##### EXTRACTED MATERIAL #####

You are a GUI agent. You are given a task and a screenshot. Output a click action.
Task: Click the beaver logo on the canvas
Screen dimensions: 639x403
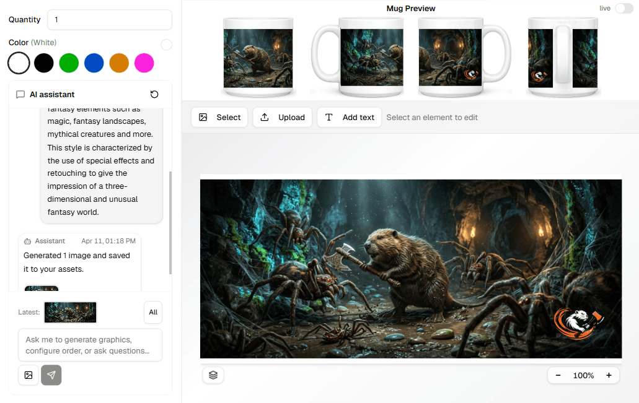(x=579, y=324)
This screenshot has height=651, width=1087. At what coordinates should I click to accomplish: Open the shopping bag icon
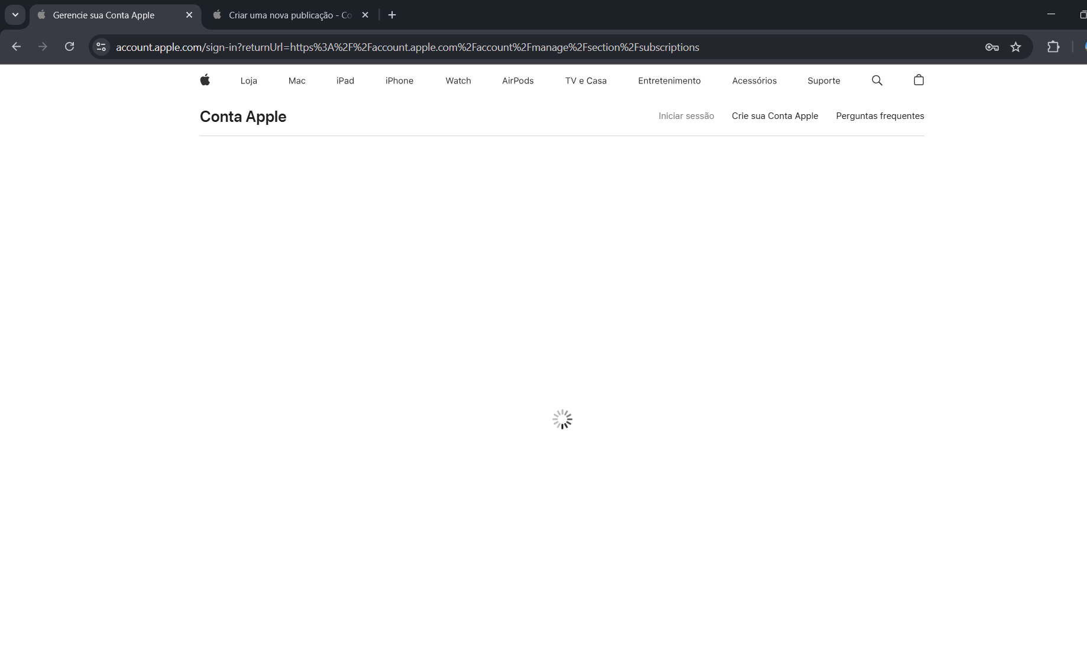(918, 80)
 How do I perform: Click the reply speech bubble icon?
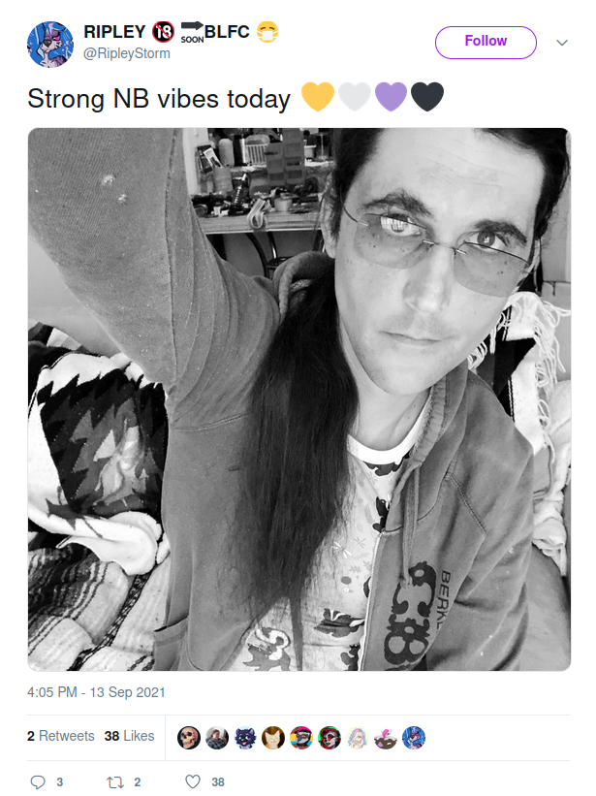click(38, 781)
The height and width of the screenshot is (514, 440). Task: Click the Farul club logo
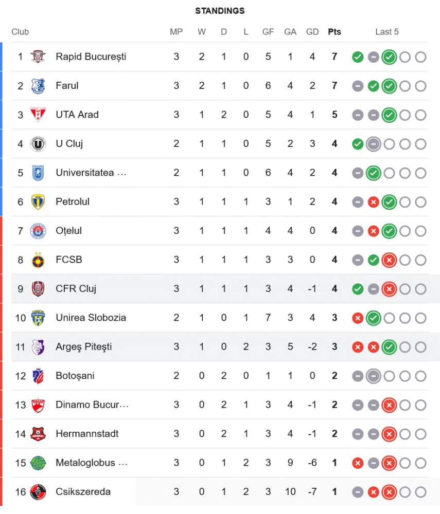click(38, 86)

#####
##### EXTRACTED MATERIAL #####

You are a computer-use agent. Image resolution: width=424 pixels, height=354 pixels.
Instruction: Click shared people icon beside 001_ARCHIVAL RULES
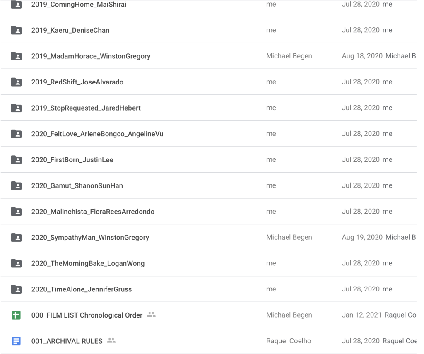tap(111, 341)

#####

▸ **EXERCISE REQUIREMENTS**:
Render the items from the line containing "The height and" through the line containing "click(38, 86)" as a two-column CSV headed instruction and click_point. Give one row per item, put each field in quotes with line breaks replaced by spaces, and leave out the pictures.

▸ **SOLUTION FOR THIS PROBLEM**:
instruction,click_point
"The height and width of the screenshot is (514, 440). Task: Click the Farul club logo","click(38, 86)"